Exercise:
Return the entries below verbatim, starting at the line containing "The width and height of the screenshot is (829, 583)." and ending at the line containing "pyautogui.click(x=239, y=58)".

Material to process:
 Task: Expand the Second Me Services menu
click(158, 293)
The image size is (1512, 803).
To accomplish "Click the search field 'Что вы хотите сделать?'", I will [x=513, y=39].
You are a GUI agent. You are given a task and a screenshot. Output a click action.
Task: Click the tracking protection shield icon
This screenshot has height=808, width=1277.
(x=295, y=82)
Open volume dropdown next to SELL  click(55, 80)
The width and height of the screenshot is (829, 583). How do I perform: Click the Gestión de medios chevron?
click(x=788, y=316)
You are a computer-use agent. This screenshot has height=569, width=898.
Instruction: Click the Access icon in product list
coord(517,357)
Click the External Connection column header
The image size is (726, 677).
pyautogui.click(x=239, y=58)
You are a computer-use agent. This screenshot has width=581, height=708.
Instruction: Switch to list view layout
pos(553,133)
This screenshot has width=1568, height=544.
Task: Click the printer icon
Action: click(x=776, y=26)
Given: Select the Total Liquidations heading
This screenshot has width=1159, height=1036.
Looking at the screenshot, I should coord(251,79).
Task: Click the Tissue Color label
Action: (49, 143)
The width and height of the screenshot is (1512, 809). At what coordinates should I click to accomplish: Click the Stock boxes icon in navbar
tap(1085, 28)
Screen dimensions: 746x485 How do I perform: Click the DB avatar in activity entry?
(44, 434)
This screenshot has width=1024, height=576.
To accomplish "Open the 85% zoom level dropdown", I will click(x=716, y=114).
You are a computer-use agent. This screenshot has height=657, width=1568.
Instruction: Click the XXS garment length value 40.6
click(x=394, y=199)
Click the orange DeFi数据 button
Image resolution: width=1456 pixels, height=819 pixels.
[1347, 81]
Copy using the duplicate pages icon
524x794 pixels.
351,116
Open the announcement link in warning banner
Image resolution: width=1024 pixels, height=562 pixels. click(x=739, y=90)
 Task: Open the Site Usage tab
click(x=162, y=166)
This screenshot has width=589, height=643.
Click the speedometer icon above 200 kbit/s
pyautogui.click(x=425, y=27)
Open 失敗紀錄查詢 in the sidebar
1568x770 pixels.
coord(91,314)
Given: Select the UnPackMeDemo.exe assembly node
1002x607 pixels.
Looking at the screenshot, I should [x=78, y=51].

Answer to the problem:
The width and height of the screenshot is (829, 583). How do I perform: Click the Gestión de medios chevron?
click(x=788, y=316)
You are a computer-use agent. This screenshot has height=569, width=898.
Instruction: Click the Access icon in product list
coord(517,357)
Click the External Connection column header
The image size is (726, 677).
pyautogui.click(x=239, y=58)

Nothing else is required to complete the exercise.